[Instructions for the task] Rewrite the listing below with every occurrence of "GUI agent" changed to "interface agent" and all other text left unchanged.

# START OF Entries

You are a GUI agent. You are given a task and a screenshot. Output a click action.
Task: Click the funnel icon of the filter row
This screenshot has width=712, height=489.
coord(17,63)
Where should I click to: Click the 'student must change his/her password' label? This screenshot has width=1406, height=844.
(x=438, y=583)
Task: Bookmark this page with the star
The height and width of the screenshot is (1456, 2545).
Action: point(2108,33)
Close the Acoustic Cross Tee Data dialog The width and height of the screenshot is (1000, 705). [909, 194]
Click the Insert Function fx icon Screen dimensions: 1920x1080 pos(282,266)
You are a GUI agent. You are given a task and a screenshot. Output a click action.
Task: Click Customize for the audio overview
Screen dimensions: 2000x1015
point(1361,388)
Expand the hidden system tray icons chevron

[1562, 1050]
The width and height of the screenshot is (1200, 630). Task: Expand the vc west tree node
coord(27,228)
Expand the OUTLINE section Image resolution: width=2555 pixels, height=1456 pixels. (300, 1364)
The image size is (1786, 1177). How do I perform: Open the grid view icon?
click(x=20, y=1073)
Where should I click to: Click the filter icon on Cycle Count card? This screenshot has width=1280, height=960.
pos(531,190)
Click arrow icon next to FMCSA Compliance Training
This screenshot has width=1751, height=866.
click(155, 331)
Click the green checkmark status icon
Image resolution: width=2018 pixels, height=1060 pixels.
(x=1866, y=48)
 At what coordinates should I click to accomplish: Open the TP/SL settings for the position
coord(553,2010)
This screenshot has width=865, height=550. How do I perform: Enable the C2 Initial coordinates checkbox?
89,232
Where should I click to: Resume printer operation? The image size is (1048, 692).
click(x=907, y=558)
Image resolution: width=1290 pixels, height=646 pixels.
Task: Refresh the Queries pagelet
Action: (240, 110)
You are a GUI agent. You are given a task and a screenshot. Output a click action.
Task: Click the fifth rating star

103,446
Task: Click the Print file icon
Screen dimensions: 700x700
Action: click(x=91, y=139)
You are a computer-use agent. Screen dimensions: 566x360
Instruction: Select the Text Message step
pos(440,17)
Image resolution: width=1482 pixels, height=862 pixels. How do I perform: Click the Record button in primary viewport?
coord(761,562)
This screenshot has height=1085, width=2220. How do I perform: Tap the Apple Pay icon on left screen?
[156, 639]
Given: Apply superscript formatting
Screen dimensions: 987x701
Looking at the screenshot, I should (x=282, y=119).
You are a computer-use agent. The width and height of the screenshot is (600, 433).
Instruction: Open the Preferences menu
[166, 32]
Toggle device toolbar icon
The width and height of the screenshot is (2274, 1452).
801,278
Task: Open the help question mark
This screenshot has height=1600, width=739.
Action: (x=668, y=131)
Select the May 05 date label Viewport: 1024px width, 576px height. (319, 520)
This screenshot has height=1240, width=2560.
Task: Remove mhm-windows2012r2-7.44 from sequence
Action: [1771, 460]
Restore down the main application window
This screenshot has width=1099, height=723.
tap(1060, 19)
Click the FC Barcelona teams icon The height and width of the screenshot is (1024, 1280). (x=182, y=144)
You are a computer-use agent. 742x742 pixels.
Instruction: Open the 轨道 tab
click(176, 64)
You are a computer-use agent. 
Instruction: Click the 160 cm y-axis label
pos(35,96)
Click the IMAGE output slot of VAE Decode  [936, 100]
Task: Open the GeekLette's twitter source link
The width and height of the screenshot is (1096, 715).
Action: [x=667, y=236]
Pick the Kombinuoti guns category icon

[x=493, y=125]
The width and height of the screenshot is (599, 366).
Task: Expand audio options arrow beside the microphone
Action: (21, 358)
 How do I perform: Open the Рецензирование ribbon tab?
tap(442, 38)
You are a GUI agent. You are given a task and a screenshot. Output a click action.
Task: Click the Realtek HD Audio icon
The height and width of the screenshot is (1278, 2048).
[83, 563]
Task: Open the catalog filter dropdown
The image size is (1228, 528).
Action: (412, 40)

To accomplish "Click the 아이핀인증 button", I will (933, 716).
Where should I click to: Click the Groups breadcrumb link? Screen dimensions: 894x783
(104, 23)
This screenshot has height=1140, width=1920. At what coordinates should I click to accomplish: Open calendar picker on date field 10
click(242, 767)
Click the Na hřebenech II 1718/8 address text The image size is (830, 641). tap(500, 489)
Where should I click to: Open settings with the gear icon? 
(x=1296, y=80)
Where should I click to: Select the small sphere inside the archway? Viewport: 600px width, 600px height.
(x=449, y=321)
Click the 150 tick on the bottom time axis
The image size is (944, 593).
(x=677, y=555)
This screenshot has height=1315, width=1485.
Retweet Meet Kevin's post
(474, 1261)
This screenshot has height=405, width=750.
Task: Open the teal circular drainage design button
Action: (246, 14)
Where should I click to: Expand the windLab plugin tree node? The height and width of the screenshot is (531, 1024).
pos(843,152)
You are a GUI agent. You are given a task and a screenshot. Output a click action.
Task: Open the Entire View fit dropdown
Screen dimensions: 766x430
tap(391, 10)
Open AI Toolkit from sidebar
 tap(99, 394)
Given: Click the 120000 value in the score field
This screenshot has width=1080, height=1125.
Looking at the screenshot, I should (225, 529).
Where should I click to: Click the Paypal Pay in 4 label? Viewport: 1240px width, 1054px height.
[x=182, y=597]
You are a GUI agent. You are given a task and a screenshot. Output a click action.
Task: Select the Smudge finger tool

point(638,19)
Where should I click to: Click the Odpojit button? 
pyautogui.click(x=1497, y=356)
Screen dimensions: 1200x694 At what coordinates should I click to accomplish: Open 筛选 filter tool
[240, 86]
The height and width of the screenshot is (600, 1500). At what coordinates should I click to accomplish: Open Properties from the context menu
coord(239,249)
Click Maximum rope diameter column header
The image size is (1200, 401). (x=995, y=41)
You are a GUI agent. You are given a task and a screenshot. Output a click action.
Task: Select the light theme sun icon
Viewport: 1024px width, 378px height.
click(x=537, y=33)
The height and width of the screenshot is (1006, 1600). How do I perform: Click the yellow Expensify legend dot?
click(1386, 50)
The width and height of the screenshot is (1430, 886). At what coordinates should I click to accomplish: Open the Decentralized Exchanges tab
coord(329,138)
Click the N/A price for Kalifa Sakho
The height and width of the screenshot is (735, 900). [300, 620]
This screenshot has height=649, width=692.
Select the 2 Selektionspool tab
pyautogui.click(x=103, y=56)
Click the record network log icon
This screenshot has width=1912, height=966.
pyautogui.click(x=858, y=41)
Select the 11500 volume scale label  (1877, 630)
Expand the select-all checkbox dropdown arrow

# END OF Entries

[Output below]
You are a interface agent. You are given a task and a screenshot. Output a click action.
Task: Click the funnel icon of the filter row
This screenshot has width=712, height=489.
coord(17,63)
Where should I click to: Click the 'student must change his/her password' label? This screenshot has width=1406, height=844.
(x=438, y=583)
Task: Bookmark this page with the star
The height and width of the screenshot is (1456, 2545).
Action: point(2108,33)
Close the Acoustic Cross Tee Data dialog The width and height of the screenshot is (1000, 705). [909, 194]
Click the Insert Function fx icon Screen dimensions: 1920x1080 pos(282,266)
You are a interface agent. You are given a task and a screenshot. Output a click action.
Task: Click Customize for the audio overview
Screen dimensions: 2000x1015
point(1361,388)
Expand the hidden system tray icons chevron

[1562, 1050]
The width and height of the screenshot is (1200, 630). Task: Expand the vc west tree node
coord(27,228)
Expand the OUTLINE section Image resolution: width=2555 pixels, height=1456 pixels. (300, 1364)
The image size is (1786, 1177). How do I perform: Open the grid view icon?
click(x=20, y=1073)
Where should I click to: Click the filter icon on Cycle Count card? This screenshot has width=1280, height=960.
pos(531,190)
Click arrow icon next to FMCSA Compliance Training
This screenshot has width=1751, height=866.
click(155, 331)
Click the green checkmark status icon
Image resolution: width=2018 pixels, height=1060 pixels.
(x=1866, y=48)
 At what coordinates should I click to accomplish: Open the TP/SL settings for the position
coord(553,2010)
This screenshot has width=865, height=550. How do I perform: Enable the C2 Initial coordinates checkbox?
89,232
Where should I click to: Resume printer operation? The image size is (1048, 692).
click(x=907, y=558)
Image resolution: width=1290 pixels, height=646 pixels.
Task: Refresh the Queries pagelet
Action: (240, 110)
You are a interface agent. You are given a task and a screenshot. Output a click action.
Task: Click the fifth rating star

103,446
Task: Click the Print file icon
Screen dimensions: 700x700
Action: click(x=91, y=139)
You are a computer-use agent. Screen dimensions: 566x360
Instruction: Select the Text Message step
pos(440,17)
Image resolution: width=1482 pixels, height=862 pixels. How do I perform: Click the Record button in primary viewport?
coord(761,562)
This screenshot has height=1085, width=2220. How do I perform: Tap the Apple Pay icon on left screen?
[156, 639]
Given: Apply superscript formatting
Screen dimensions: 987x701
Looking at the screenshot, I should (x=282, y=119).
You are a computer-use agent. The width and height of the screenshot is (600, 433).
Instruction: Open the Preferences menu
[166, 32]
Toggle device toolbar icon
The width and height of the screenshot is (2274, 1452).
801,278
Task: Open the help question mark
This screenshot has height=1600, width=739.
Action: (x=668, y=131)
Select the May 05 date label Viewport: 1024px width, 576px height. (319, 520)
This screenshot has height=1240, width=2560.
Task: Remove mhm-windows2012r2-7.44 from sequence
Action: [1771, 460]
Restore down the main application window
This screenshot has width=1099, height=723.
tap(1060, 19)
Click the FC Barcelona teams icon The height and width of the screenshot is (1024, 1280). (x=182, y=144)
You are a computer-use agent. 742x742 pixels.
Instruction: Open the 轨道 tab
click(176, 64)
You are a computer-use agent. 
Instruction: Click the 160 cm y-axis label
pos(35,96)
Click the IMAGE output slot of VAE Decode  [936, 100]
Task: Open the GeekLette's twitter source link
The width and height of the screenshot is (1096, 715).
Action: [x=667, y=236]
Pick the Kombinuoti guns category icon

[x=493, y=125]
The width and height of the screenshot is (599, 366).
Task: Expand audio options arrow beside the microphone
Action: (21, 358)
 How do I perform: Open the Рецензирование ribbon tab?
tap(442, 38)
You are a interface agent. You are given a task and a screenshot. Output a click action.
Task: Click the Realtek HD Audio icon
The height and width of the screenshot is (1278, 2048).
[83, 563]
Task: Open the catalog filter dropdown
The image size is (1228, 528).
Action: (412, 40)

To accomplish "Click the 아이핀인증 button", I will (933, 716).
Where should I click to: Click the Groups breadcrumb link? Screen dimensions: 894x783
(104, 23)
This screenshot has height=1140, width=1920. At what coordinates should I click to accomplish: Open calendar picker on date field 10
click(242, 767)
Click the Na hřebenech II 1718/8 address text The image size is (830, 641). tap(500, 489)
Where should I click to: Open settings with the gear icon? 
(x=1296, y=80)
Where should I click to: Select the small sphere inside the archway? Viewport: 600px width, 600px height.
(x=449, y=321)
Click the 150 tick on the bottom time axis
The image size is (944, 593).
(x=677, y=555)
This screenshot has height=1315, width=1485.
Retweet Meet Kevin's post
(474, 1261)
This screenshot has height=405, width=750.
Task: Open the teal circular drainage design button
Action: (246, 14)
Where should I click to: Expand the windLab plugin tree node? The height and width of the screenshot is (531, 1024).
pos(843,152)
You are a interface agent. You are given a task and a screenshot. Output a click action.
Task: Open the Entire View fit dropdown
Screen dimensions: 766x430
tap(391, 10)
Open AI Toolkit from sidebar
 tap(99, 394)
Given: Click the 120000 value in the score field
This screenshot has width=1080, height=1125.
Looking at the screenshot, I should (225, 529).
Where should I click to: Click the Paypal Pay in 4 label? Viewport: 1240px width, 1054px height.
[x=182, y=597]
You are a interface agent. You are given a task and a screenshot. Output a click action.
Task: Select the Smudge finger tool

point(638,19)
Where should I click to: Click the Odpojit button? 
pyautogui.click(x=1497, y=356)
Screen dimensions: 1200x694 At what coordinates should I click to accomplish: Open 筛选 filter tool
[240, 86]
The height and width of the screenshot is (600, 1500). At what coordinates should I click to accomplish: Open Properties from the context menu
coord(239,249)
Click Maximum rope diameter column header
The image size is (1200, 401). (x=995, y=41)
You are a interface agent. You are given a task and a screenshot. Output a click action.
Task: Select the light theme sun icon
Viewport: 1024px width, 378px height.
click(x=537, y=33)
The height and width of the screenshot is (1006, 1600). How do I perform: Click the yellow Expensify legend dot?
click(1386, 50)
The width and height of the screenshot is (1430, 886). At what coordinates should I click to accomplish: Open the Decentralized Exchanges tab
coord(329,138)
Click the N/A price for Kalifa Sakho
The height and width of the screenshot is (735, 900). [300, 620]
This screenshot has height=649, width=692.
Select the 2 Selektionspool tab
pyautogui.click(x=103, y=56)
Click the record network log icon
This screenshot has width=1912, height=966.
pyautogui.click(x=858, y=41)
Select the 11500 volume scale label  (1877, 630)
Expand the select-all checkbox dropdown arrow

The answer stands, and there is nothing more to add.